→ Görev 1
Ayasofya metnine göre şu soruları yanıtla:
(a) Büyük salondaki kuyunun çapı kaç santimetredir?
(b) Kubbedeki dört melek figürü hangi meleklere aittir?
(c) Pençeye benzetilen iz yerden kaç metre yükseklikte bulunur?

─── Sayfa Metni ───

Büyük Salondaki Kuyu: Gizemi çok olan yapıların halk arasındaki inanışları da çok fazla oluyor. Ayasofya da içindeki birçok gizemli yapıyla halkta çok sayıda farklı düşünceler geliştirmiş. Bu kuyu da onlardan biri. Öyle ki kalp hastalığı olanlar bu kuyuya geliyor ve sabah namazı kıldıktan sonra bu kuyunun suyundan içiyorlar. Tabi müze haline getirilince bu gelenek de sona ermek zorunda kaldı. Bu kuyu 50 cm.’ lik bir çapa sahip. Suyu ise çok tatlı değil ancak mineral yönünden zengin. Derinliğinin 7 metreden fazla olduğu tahmin ediliyor. Kalp hastalığına iyi geldiği düşüncesinin bir temeli vardır mutlaka. Ancak bilimsel bir açıklama için araştırma yapılması gerekir. Fiziksel bir araştırma mevcut olmasa da bazı uzmanlar bu suyun psikolojik olarak hastaları etkilediğini düşünüyor. Yani hasta suyun iyi geleceğini düşünüyor ve zamanla buna kendini inandırıyor. Böylece gelişen umut sayesinde beyindeki üzüntü kanallarının etkisi azalıyor. Bu da hastanın kendini iyi hissetmesine sebep oluyor.
Ayasofya’ yı Yıkacağına İnanılan Tabut: Ayasofya içindeki kıble kapılarından ortada bulunanının iç tarafında bir tabut mevcut. Bu tabutun içinde Kraliçe Sofya’ nın olduğu biliniyor. Üstelik buradaki kubbede 4 melek figürü var. Azrail, İsrafil, Cebrail ve Mikail meleklerinin figürleri olan bu resimler ile tabut arasında bir ilişki kurulmuş ve yüzyıllardır tabutun yeriyle oynanırsa Ayasofya’ nın yıkılacağı düşüncesi gelişmiş.
Kubbedeki Pençe: Yapının güneydoğu kısmında bulunan kubbenin desteği olan fil ayağının tepesinde yerden 6 metre yüksekte bulunan bir iz var. Bu iz büyük bir ele benziyor. Pençeye benzetenler de var. İnanışa göre Fatih Sultan Mehmet’ in atının ürkmesiyle bu sütuna dayanmış. At debelenirken bu yapıyı tahrip etmiş. Ancak 6 metre yükseklikte bulunan bir bölgeyi atın nasıl tahrip ettiği muamma. Kendiliğinden oluşmadığı da aşikar. Çünkü böyle bir görüntü, yapıyı oluşturan unsurların çeşitli sebeplerle dökülmesi sonucu oluşabilecek bir görüntü değil.

─── Sağlanan Bilgiler ───

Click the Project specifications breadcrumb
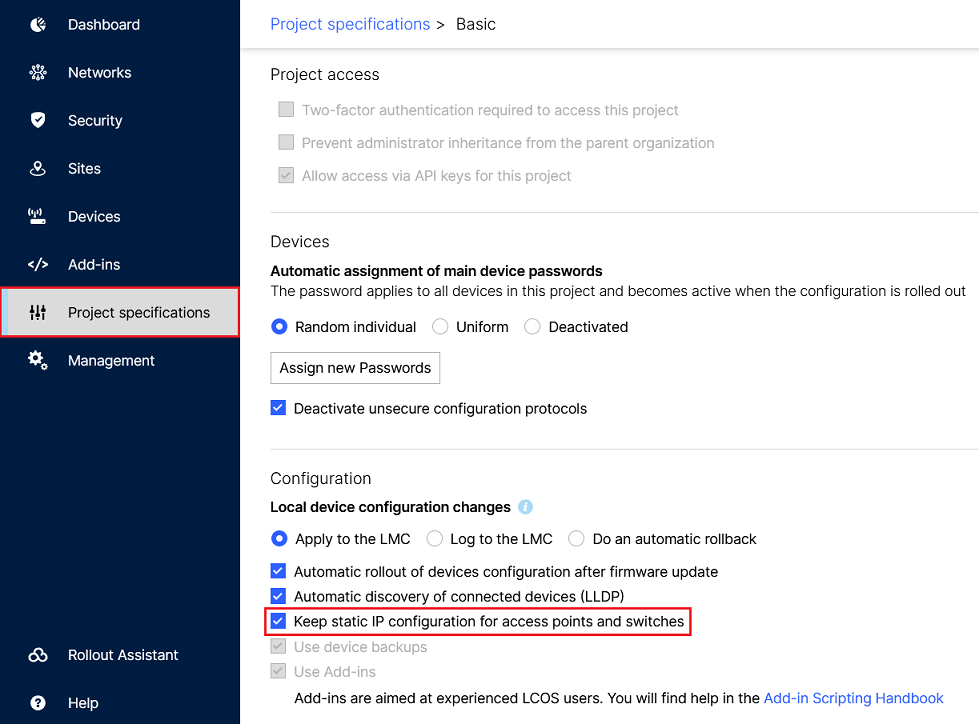The width and height of the screenshot is (979, 724). click(x=350, y=23)
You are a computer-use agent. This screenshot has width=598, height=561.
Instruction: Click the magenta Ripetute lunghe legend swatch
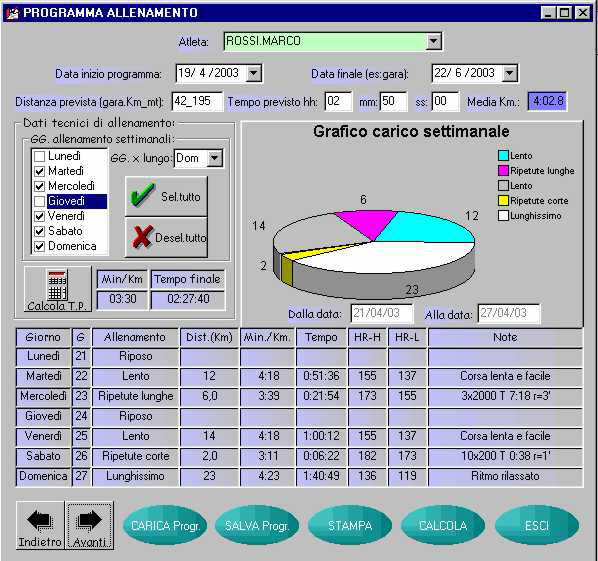(503, 170)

───

→ Görev 2
Kayıtlardaki tüm satırlarda "Instruction" ifadesini "Command" ile değiştir ve satırları başka hiçbir değişiklik yapmadan yeniden yaz. Resimleri yanıta dahil etme.

→ Yazılı Yanıt 1
(a) 50 cm
(b) Azrail, İsrafil, Cebrail ve Mikail
(c) 6 metre

→ Yazılı Yanıt 2
Click the Project specifications breadcrumb
The width and height of the screenshot is (979, 724). click(x=350, y=23)
You are a computer-use agent. This screenshot has width=598, height=561.
Command: Click the magenta Ripetute lunghe legend swatch
(503, 170)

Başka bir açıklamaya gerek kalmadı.